В этих мемуарах во весь рост встает фигура страшного царя. Внешне «он был красив собою, одарен большим умом, блестящими дарованиями, привлекательностью», хитроватая русская усмешка сгибала сухие губы царя, и из-под спутанных бровей глядели черные глаза, ласковостью проникавшие в душу. Но чем ласковее царь был с человеком, тем большую казнь он ему готовил. Чем пышнее посылал дары, тем страшнее взимал отдачу в застенках. С детства любимым его занятием было: давить лошадью народ на площадях да с высоких кремлевских теремов сбрасывать животных. Его подбородок зловеще набухал, а нижняя губа закладывала верхнюю. Тогда лицо его напоминало «морду осатанелого зверя», глаза же мерцали желтоватой, жалеющей усмешкой: «Ох, тяжки муки рабишки моему, и он, царь, жалеет рабишку, попавшего в немилость!» Грозный истреблял своих врагов с какой-то ожесточенной планомерностью, десятками, сотнями бросал в тюрьмы, рубил головы, как кроликам, предавал жесточайшим мукам в промежутках между пирами и всенощной. И чем страшней были придуманные в застенках казни, тем усерднее молитва московского царя, распластанного ниц в горе и покаянии на церковных плитах, в скуфейке, в смиренном подряснике, еще липком от крови…

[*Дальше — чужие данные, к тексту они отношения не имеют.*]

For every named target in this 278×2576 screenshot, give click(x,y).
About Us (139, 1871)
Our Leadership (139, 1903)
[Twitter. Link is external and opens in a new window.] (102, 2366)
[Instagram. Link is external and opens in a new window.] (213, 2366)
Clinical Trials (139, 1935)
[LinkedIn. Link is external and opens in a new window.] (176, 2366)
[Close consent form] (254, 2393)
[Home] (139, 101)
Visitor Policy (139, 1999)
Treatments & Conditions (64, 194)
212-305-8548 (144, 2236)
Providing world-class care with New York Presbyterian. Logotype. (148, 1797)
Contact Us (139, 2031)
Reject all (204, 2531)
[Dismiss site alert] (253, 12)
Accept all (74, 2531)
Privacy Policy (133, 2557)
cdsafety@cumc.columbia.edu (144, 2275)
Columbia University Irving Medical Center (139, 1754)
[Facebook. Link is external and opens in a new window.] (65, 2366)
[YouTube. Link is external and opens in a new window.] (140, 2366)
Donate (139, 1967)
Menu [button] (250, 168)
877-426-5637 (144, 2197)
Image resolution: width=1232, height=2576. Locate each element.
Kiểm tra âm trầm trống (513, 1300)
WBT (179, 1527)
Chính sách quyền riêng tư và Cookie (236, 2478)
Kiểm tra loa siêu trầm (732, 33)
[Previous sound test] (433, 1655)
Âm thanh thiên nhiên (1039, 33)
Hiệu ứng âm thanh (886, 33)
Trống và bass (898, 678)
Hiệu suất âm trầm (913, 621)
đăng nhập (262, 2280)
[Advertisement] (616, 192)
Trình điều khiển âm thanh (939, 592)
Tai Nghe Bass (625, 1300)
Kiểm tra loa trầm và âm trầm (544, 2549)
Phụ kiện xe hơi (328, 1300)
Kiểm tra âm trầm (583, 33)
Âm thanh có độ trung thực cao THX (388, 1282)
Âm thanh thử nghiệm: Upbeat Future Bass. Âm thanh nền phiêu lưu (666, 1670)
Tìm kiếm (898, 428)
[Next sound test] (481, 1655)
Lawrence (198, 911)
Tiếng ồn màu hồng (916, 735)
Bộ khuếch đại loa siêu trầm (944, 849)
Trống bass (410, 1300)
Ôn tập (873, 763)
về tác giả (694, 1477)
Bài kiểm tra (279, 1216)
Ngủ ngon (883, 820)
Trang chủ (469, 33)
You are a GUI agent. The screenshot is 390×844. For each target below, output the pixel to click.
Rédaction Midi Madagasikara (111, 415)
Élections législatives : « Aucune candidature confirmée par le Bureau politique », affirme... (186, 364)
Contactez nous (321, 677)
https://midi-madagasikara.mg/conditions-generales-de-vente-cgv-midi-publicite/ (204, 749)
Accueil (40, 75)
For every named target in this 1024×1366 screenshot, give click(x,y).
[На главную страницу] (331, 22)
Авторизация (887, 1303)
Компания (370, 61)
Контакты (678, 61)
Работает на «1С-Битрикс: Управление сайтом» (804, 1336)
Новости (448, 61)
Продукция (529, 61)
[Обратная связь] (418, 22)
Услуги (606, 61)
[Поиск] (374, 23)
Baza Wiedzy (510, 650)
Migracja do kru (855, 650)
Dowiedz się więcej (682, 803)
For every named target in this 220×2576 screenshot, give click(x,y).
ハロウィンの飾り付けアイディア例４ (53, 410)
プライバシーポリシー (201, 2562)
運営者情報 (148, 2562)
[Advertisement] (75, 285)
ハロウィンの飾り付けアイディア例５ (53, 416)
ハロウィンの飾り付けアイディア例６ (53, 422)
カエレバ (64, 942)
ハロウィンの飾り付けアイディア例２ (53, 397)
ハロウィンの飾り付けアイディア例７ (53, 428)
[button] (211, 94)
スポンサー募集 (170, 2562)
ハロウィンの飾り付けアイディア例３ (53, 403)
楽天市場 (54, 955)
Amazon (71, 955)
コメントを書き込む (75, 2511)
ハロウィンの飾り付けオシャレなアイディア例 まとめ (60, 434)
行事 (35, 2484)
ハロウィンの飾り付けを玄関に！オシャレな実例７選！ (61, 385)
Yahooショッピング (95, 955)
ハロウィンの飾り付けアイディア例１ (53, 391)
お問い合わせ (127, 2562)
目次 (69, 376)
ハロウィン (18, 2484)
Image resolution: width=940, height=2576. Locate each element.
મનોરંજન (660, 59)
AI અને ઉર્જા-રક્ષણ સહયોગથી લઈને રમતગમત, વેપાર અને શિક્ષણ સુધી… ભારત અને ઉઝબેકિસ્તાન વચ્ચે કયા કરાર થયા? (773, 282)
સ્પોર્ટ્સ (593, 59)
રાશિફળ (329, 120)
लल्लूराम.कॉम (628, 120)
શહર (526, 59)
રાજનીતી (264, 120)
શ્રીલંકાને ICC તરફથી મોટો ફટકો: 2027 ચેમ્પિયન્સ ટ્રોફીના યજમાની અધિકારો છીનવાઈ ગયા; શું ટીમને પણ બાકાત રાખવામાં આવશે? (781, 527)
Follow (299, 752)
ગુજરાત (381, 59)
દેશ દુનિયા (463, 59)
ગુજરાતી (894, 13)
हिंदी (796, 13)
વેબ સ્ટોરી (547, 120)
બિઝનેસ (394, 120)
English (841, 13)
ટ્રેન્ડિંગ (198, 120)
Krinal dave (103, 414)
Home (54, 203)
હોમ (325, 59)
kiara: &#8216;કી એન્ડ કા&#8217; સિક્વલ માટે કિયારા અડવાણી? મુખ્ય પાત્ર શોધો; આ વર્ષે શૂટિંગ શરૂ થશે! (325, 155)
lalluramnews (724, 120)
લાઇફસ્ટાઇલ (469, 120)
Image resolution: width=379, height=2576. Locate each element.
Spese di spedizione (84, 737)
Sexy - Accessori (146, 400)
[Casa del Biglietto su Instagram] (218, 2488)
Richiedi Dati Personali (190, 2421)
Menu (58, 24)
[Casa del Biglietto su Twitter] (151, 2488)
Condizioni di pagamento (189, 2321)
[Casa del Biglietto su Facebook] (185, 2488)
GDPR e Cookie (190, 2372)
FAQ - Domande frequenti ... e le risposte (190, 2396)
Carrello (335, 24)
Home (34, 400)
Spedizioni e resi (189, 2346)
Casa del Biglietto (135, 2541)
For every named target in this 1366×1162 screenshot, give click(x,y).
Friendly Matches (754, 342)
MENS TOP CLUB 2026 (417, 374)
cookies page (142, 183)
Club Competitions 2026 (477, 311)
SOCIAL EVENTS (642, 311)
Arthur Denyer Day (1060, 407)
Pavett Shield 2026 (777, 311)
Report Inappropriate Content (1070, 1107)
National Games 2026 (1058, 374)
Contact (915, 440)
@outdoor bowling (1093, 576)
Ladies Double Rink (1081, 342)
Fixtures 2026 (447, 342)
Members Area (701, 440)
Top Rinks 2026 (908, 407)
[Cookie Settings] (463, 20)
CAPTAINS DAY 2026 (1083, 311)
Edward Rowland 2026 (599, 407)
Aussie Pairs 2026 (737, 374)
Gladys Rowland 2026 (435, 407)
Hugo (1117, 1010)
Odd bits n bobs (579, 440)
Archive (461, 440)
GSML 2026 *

Иван Грозный царствовал сорок четыре года, и сорок четыре года Русь истекала кровью. Он предавал огню и мечу целые посады и села, большие города: Псков, Торжок, Новгород. В Москве люди боялись дышать; ходя по улицам, оглядывались вслед: не идет ли опричник? Отец доносил на сына, сын на мать, и муж доносом обвинял жену в чародействе на «государя московского». В подземных палатах – их много было нарыто под Кремлем и под Москвой – морили людей голодом, жаждой на селедке, секли правую руку и левую ногу, вгоняли иглы под ногти, сажали на кол, заливали в глотку кипящий свинец, подвешивали на дыбу, поднося чарку зелена-вина от царского стола. И люди так привыкли к крови, своей и чужой, что умирали молча, не разжимали ртов, когда в череп вонзался гвоздь, когда на щеках каленым железом выжигали похабные слова, на площадях, в дни масленичных или пасхальных потех, когда малиновым звоном заливались московские колокола и готовили помост для казней, как на театрах собирались на представление, и шуты и скоморохи дудели в сопелки и перебрасывались головами «государевых врагов», словно мячиками. Грозный царь взирал на народное веселье с набатной башни, сам подавал сигнал палачу рукавицей и по гривне жертвовал ему из царской казны за лихость…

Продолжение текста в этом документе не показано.